Away from the camera? But no one will see me. What about my family? I want to wail. How will they know it’s me?

I feel totally crushed as I get into position, groveling on the floor and clutching a manky old rag. This isn’t what I imagined at all. A girl who looks a bit like April Tremont has sat down on the chair and shoots me an uninterested glance. I guess she’s the stand-in.

“People!” Dino is clapping his hands. “A little background to the scene we’ll be playing. The pirates’ womenfolk are preparing for the marriage ceremony. Gwennie, played by April Tremont—” There’s a burst of applause from some of the extras, and Dino smiles in acknowledgment. “Gwennie is being given to the pirate bandit, Eduardo, played by Curt Millson.

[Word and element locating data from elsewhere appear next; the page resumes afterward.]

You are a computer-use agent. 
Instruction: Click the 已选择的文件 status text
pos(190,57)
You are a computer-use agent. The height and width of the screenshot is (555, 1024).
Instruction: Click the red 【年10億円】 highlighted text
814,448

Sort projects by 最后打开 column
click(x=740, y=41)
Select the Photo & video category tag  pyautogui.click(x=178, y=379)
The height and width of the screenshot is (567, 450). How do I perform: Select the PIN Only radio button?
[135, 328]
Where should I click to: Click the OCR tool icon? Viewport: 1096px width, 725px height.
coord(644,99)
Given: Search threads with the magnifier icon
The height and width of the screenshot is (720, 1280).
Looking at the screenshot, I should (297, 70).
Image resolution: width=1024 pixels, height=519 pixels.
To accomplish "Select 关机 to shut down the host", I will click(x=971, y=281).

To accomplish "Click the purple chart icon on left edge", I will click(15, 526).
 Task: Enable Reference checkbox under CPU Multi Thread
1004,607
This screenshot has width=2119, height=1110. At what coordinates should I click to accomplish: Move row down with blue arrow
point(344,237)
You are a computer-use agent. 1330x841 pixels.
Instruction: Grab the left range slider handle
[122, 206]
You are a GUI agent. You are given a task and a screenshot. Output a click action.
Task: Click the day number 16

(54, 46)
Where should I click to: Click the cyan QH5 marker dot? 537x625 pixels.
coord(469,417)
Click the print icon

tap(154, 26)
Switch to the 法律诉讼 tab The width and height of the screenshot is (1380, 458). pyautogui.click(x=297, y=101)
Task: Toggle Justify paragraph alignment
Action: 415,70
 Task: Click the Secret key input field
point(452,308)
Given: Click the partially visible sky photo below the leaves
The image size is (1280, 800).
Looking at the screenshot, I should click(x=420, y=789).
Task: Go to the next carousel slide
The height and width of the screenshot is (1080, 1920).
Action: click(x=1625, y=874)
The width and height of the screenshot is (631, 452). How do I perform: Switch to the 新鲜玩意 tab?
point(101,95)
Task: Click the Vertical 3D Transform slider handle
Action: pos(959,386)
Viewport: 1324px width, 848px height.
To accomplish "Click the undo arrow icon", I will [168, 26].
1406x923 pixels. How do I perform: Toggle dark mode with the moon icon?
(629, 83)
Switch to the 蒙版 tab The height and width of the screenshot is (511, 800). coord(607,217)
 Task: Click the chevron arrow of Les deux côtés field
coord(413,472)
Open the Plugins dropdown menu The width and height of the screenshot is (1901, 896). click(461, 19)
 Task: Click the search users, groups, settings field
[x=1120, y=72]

However, she’s in love with the rival pirate, Captain Arthur, aka captain of the Black Flag, and in this scene we’ll see this fact being discovered by Eduardo.”

“Hi,” I say miserably to the stand-in. “I have to polish your shoes.”

“Fine.” She lifts up her skirt and I rub her shoe dispiritedly.

“OK, we’re going to rehearse!” comes Dino’s voice. “Action!”

“Marriage to Eduardo,” says the stand-in, in a monotone. “Never while I’m alive.” She takes out a scarf and fondles it. “Oh, Arthur.”

“Background actors,” instructs Dino. “I want you to look at the scarf. You’re interested in it.”

Obediently, I crick my head to look at the scarf, but Dino immediately says, “Not you, cake-eater girl.”

Great. Everyone else gets to look at the scarf while I get to grovel on the floorboards. The door swings open with a creak and I hear the tramp of heavy boots.

“What is that pretty thing?” comes a deep, masculine voice. “Show me.”

“Never!” says the stand-in.

Then there’s some sort of tussle, but I can’t see because I don’t dare lift my head. This is so frustrating. I’m longing to see what it’s all about, but I can’t see a bloody thing, stuck down here. I’ll never get to do my twitch, let alone say, ’Tis true, Cap’n. It’s so depressing.